There have been Lents during which he has permitted very obvious sufferings in my family like car accidents, broken bones, family stress, a difficult pregnancy, or serious illness. Other Lents were not so obvious... just a floundering in a place of personal failure or the good old Winter blahs. Perhaps it is lazy of me, but I have stopped focusing heavily on the extra mortifications during this season and have just been really focusing on the ones that I already have. There seem to be plenty enough for my weak soul. Someday. Someday I may be ready for more and I trust that He will know.

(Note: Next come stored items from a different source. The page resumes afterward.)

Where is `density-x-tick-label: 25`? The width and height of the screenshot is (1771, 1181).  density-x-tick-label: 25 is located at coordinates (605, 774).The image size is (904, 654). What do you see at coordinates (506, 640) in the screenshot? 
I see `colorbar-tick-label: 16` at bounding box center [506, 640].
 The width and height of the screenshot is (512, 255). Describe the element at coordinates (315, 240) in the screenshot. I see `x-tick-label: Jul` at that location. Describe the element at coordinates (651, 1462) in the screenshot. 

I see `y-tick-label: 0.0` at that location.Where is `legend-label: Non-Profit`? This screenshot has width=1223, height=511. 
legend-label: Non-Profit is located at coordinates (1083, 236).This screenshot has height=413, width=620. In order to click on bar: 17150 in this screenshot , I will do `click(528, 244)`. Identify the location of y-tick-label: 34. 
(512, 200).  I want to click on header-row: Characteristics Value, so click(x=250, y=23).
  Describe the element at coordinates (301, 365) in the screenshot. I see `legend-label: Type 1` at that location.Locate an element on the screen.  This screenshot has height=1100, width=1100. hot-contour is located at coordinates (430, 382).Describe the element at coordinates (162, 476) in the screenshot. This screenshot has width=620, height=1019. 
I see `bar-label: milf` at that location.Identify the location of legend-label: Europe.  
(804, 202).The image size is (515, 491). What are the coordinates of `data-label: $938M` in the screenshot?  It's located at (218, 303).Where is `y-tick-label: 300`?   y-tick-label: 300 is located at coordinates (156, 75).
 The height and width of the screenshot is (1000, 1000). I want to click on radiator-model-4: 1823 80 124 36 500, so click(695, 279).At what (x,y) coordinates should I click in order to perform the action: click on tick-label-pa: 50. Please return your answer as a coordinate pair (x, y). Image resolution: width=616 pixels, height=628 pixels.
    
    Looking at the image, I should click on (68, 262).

This year? I've got a short list of pious sacrifices and then a great big space where I assume God will work. 

We are all in different spiritual places at different times. While you may be adding to your daily prayers, I am likely fighting just to maintain mine. When fasting might be relatively easy for one, it might be a source of great trial for another. While one mother is struggling to make Lent meaningful for her children in the daily household activities, another must accept the limitations of her cancer...

Where God chooses to take us during Lent is intensely personal and individual. The key is to embrace it wholly and willingly. Take me where you want me to go, Lord. Show me how to love you more.

A few years ago, I read a lengthy article criticizing the decision of two prominent Catholics to lead a Lenten retreat on a cruise. The crux of the argument was that a cruise is meant for luxury, not mortification, and the decision to lead others to water (as opposed to the desert) during the Lenten season was a very bad one.

I don't know... it seems to me that God can find our hearts on the open seas and pierce them the same as He would do on dry land.The beautiful surroundings can't keep out the fire of Divine Love. I do not know why the good men chose a cruise as a Lenten retreat venue and can see how it might seem odd. Perhaps they've lived through enough Lents to know that it will all work out just fine, for the greater glory of God and the sanctification of their souls. Perhaps they know, too, that leisure (according to a truly Christian understanding) is consistent with Lent in that it is ordered to bring our minds, bodies, and souls back into focus on the goodness of God.

Based on my personal experience of past Lents (and life in general), however, I would say that their likelihood of contracting some terrible stomach virus during the cruise is quite high. Or likely, they will hit some choppy seas, get paired up with a bunk mate that snores, or find that their sciatica is acting up. Or perhaps, they will be blessed with enough space and grace and time to come face to face with a deep and buried grief or interior suffering...

... because Lents often come packaged like that.

Some years I'm sent a rocky sea or spoiled shellfish. Other years, I find myself on a sinking ship. Other years it's just that stupid cookie. But always with a flourish and a bang and that handwritten note from God. And at the end of the note, it says...

P.S.   I give you these gifts because I love you beyond all telling or imagining. Everything in the package is a treasure. You will not know how to use it at first.... but I will show you. Keep close to my heart. We will walk together through each moment. I will set your heart on fire. And when you feel that you cannot walk a moment longer, I will take your cross and raise you up with me. Easter is coming... Let us begin.

The secret of the perfect Lent is simply to rely more on the transformative power of the Holy Spirit than on our checklist. To walk slowly, humbly, quietly along the path of personal holiness; ready to die to self so as to be ready to rise with Him. Letting Him lead... Even when it hurts. 

If that Lenten secret includes the carefully planned sacrifices you willing make? Thanks be to God. But it might also include some bad shellfish.... and that's often where the real sanctification happens.